A glycerite is a fluid extract of an herb or other medicinal substance made with glycerin.
According to King's American Dispensatory (1898)a glycerite is:
Glycerita.—Glycerites. By this class of preparations is generally understood solutions of medicinal substances in glycerin, although in certain instances the various Pharmacopoeias deviate to an extent. The term Glycerita as here applied to fluid glycerines, or solutions of agents in glycerin, is preferable to the ordinary names, "glyceroles," "glycerates," or "glycemates," etc., and includes all fluid preparations of the kind referred to, whether for internal administration or local application. Many solutions of glycerin or glycerin and water, are apt upon standing to develop microscopic cryptogams, unless a certain proportion of alcohol is added to the solutions. On this account, it is better to prepare many members of this class of solutions in small quantity at a time, and only as they are wanted .
Glycerites are frequently used as a substitute for alcohol in tinctures, as a solvent that will create a therapeutic herbal extraction. Glycerine is less extractive and is approximately 30% less able to be absorbed by the body due to processing in the liver. Fluid extract manufacturers often extract herbs in hot water before adding glycerin to make glycerites to increase extraction.
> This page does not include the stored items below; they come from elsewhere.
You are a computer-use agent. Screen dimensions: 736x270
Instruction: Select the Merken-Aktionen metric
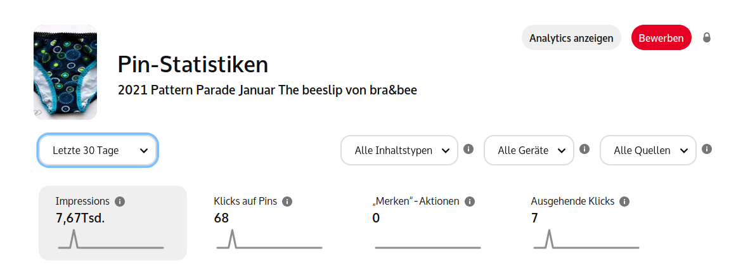pos(428,223)
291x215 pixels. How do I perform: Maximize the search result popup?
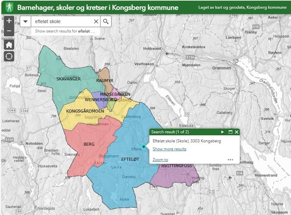point(230,132)
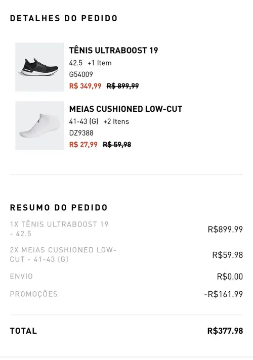Click the Detalhes do Pedido heading
The image size is (253, 360).
pyautogui.click(x=64, y=18)
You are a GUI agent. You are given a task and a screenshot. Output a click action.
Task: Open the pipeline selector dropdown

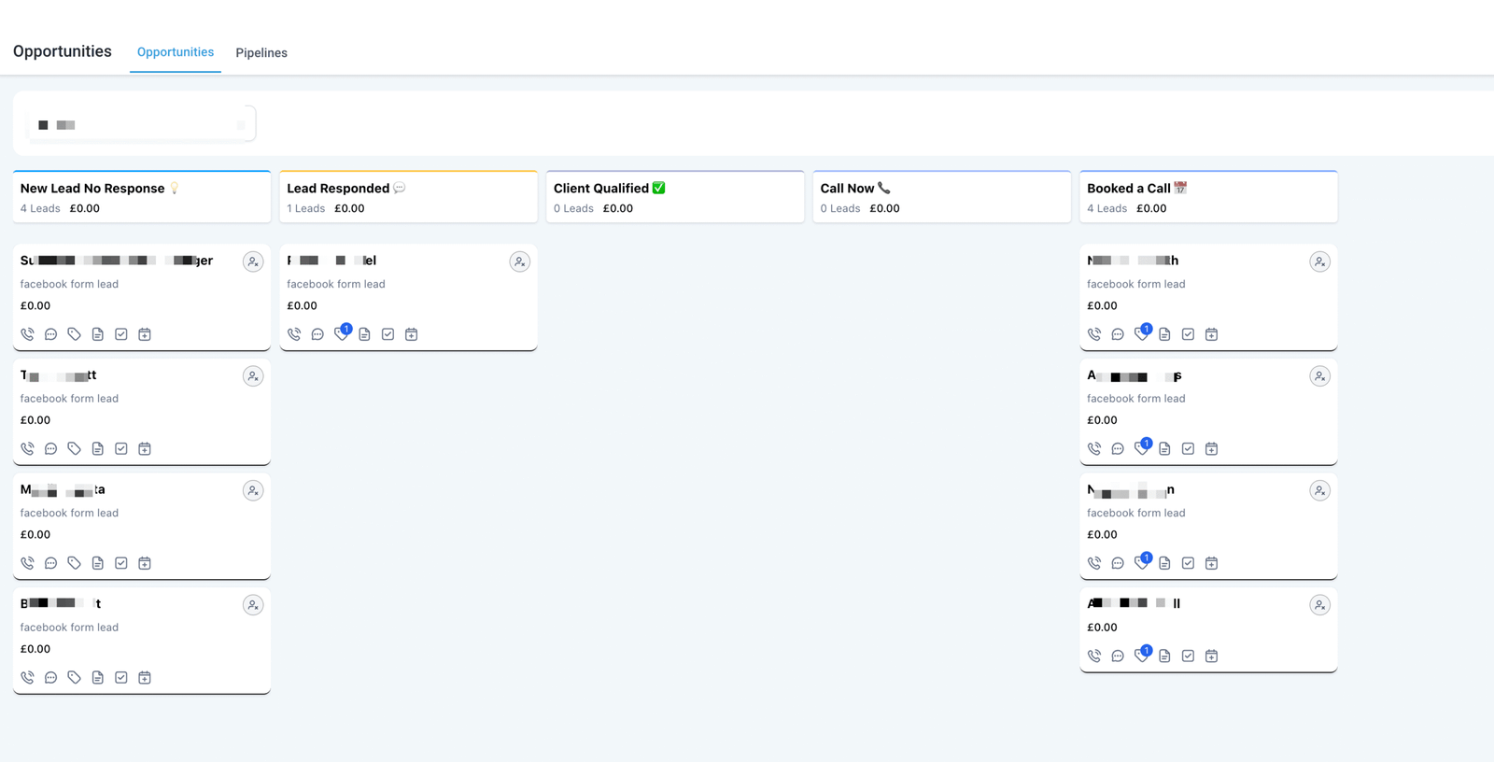point(140,124)
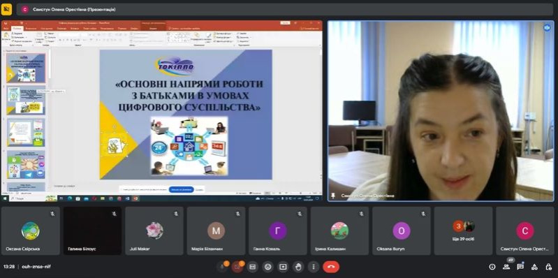Image resolution: width=558 pixels, height=278 pixels.
Task: Open the three-dot more options menu
Action: [x=313, y=267]
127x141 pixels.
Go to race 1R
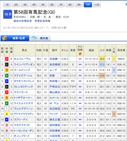[x=7, y=5]
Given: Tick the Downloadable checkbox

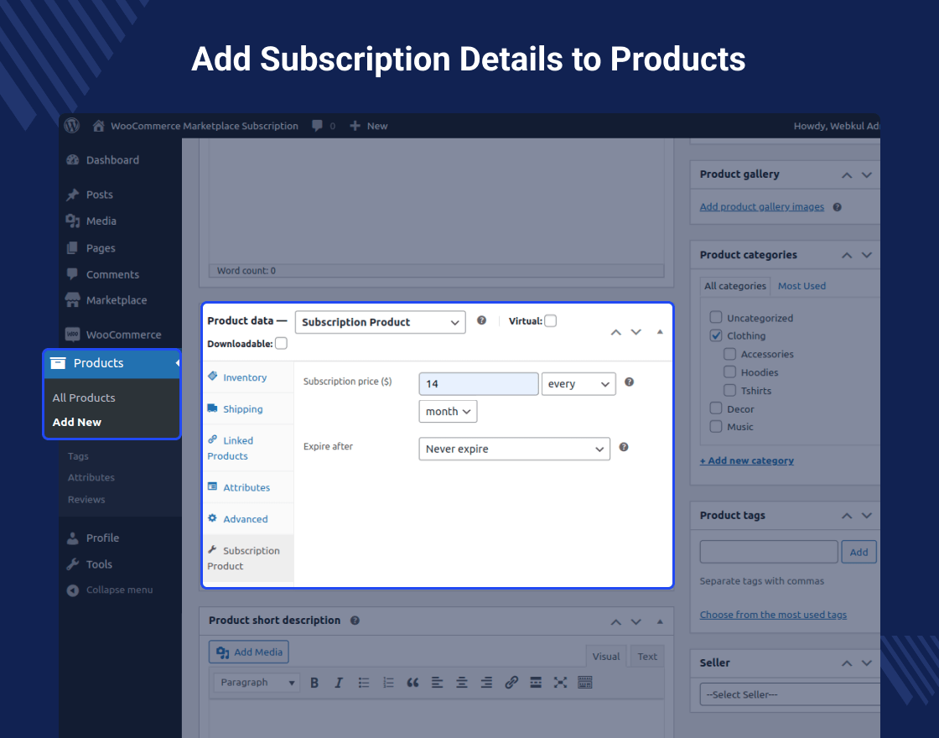Looking at the screenshot, I should (281, 343).
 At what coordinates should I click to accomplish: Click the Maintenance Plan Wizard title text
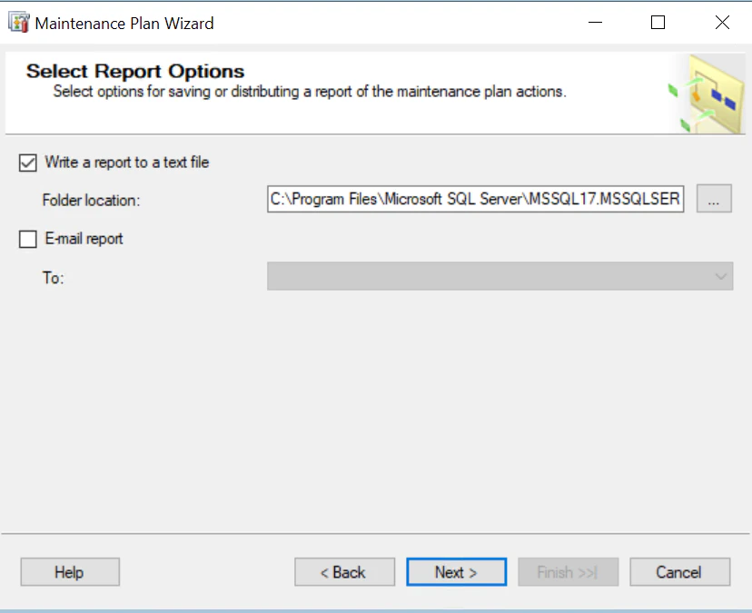tap(124, 24)
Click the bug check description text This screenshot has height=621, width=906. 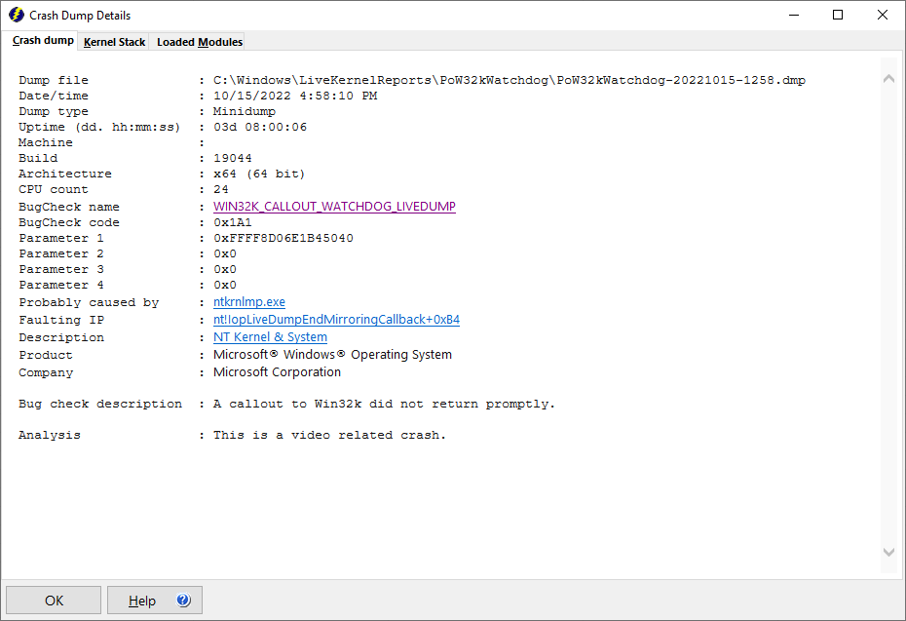pyautogui.click(x=384, y=403)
Glycerin will not extract the same constituents from plants that alcohol will. From "Herbal Preparations and Natural Therapies" by Debra St. Claire:
glycerin will extract the following - sugars, enzymes (dilute), glucosides, bitter compounds, saponins (dilute), and tanninsabsolute alcohol will extract the following - alkaloids (some), glycosides, volatile oils, waxes, resins, fats, some tannins, balsam, sugars, and vitamins.